Instruction: Reproduce the lines of the material below verbatim, from the line with "Given: Open the Chat panel in Teams" to the line with "Action: pos(118,349)", including both of those lines.

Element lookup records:
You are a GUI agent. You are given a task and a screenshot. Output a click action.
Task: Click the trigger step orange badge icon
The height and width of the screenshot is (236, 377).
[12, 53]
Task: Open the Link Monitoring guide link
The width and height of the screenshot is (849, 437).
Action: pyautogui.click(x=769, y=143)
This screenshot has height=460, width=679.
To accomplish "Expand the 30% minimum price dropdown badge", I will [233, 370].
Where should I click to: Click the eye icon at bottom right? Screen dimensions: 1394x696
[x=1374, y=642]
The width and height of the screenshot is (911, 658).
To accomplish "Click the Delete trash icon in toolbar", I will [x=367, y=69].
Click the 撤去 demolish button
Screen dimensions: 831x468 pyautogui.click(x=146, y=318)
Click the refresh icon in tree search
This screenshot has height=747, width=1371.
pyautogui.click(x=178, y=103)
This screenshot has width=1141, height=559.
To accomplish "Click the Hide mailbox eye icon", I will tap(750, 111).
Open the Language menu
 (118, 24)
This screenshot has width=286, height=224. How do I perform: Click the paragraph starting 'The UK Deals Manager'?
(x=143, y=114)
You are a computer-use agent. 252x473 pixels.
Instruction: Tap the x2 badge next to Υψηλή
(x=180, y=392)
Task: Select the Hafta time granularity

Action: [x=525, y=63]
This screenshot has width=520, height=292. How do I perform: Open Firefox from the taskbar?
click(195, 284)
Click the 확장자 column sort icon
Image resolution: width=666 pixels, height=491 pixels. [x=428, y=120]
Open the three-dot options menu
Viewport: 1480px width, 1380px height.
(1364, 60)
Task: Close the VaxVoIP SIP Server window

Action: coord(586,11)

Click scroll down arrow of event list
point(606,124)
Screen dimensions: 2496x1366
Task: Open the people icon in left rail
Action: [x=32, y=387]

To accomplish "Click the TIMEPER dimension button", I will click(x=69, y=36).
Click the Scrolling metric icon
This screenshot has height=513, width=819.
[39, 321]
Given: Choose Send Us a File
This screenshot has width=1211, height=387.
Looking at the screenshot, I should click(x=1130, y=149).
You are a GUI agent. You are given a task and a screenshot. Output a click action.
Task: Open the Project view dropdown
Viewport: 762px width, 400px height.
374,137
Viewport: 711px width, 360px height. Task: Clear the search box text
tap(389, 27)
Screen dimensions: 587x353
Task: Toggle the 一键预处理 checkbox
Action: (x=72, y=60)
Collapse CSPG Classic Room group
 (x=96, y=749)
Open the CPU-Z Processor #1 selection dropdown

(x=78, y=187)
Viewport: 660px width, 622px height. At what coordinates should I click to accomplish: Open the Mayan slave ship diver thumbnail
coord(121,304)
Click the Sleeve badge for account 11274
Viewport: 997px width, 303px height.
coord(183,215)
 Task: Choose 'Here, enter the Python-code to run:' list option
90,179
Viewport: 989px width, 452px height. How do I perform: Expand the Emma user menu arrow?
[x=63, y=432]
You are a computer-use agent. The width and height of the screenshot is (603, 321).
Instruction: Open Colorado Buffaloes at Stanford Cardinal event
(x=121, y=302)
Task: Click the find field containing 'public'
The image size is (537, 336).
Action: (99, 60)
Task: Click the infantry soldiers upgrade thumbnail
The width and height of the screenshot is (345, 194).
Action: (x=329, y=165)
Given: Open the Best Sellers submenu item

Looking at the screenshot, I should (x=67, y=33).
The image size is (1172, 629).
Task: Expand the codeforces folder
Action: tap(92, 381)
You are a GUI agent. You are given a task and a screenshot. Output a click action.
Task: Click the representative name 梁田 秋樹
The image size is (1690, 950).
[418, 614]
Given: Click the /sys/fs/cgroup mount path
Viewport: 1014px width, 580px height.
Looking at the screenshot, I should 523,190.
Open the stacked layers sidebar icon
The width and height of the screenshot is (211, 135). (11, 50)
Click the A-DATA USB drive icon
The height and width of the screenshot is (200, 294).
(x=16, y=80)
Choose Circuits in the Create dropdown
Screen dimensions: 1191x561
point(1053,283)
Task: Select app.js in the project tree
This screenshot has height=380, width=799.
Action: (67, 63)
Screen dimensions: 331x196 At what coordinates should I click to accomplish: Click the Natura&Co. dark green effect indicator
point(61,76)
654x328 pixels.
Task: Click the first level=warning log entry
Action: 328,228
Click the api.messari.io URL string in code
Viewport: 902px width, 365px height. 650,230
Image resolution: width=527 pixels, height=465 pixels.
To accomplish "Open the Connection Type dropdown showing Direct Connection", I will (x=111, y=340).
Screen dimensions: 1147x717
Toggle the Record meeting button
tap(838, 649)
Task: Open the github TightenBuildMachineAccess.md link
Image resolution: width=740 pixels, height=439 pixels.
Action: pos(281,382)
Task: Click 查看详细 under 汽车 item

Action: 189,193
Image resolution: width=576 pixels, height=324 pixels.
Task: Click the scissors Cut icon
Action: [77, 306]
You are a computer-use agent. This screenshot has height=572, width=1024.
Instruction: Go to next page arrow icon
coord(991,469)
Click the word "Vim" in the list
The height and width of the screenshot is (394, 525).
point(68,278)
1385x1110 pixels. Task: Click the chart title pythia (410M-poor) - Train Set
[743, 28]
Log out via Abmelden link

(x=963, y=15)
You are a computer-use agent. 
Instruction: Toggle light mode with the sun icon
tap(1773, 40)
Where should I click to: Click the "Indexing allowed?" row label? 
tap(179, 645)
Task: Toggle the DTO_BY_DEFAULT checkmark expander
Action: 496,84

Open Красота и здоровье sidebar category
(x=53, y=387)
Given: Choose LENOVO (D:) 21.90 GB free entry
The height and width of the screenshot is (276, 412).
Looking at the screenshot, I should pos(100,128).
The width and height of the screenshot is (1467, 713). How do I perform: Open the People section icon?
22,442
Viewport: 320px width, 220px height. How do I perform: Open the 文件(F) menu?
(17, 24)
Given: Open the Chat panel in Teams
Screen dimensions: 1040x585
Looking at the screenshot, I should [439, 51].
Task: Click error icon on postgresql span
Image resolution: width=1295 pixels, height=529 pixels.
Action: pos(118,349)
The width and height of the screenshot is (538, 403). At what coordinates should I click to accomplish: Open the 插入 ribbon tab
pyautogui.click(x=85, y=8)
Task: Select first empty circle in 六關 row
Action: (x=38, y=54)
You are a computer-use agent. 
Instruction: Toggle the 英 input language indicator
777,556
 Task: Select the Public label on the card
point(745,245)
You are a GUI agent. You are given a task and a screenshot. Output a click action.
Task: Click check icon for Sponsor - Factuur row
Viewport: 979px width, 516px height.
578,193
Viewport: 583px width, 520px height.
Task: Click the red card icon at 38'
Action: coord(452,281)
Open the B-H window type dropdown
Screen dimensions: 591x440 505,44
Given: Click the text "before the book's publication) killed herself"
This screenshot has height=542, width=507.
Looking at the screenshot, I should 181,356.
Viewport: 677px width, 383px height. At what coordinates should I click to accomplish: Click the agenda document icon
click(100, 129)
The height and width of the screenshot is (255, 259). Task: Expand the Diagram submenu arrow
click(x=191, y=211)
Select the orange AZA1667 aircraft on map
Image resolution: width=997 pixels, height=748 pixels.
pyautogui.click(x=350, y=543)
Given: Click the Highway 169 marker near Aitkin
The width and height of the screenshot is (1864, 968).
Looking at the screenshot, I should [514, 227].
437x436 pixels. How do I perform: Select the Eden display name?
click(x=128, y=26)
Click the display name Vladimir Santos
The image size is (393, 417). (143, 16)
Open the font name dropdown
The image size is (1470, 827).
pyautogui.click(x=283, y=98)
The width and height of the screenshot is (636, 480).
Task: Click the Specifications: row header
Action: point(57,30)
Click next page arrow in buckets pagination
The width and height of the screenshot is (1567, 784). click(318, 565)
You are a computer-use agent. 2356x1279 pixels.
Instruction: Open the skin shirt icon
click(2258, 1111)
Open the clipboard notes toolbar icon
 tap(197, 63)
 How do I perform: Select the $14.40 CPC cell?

Reply to the exercise:
Given: Open the Chat panel in Teams
Screen dimensions: 1040x585
Looking at the screenshot, I should [439, 51].
Task: Click error icon on postgresql span
Image resolution: width=1295 pixels, height=529 pixels.
Action: pos(118,349)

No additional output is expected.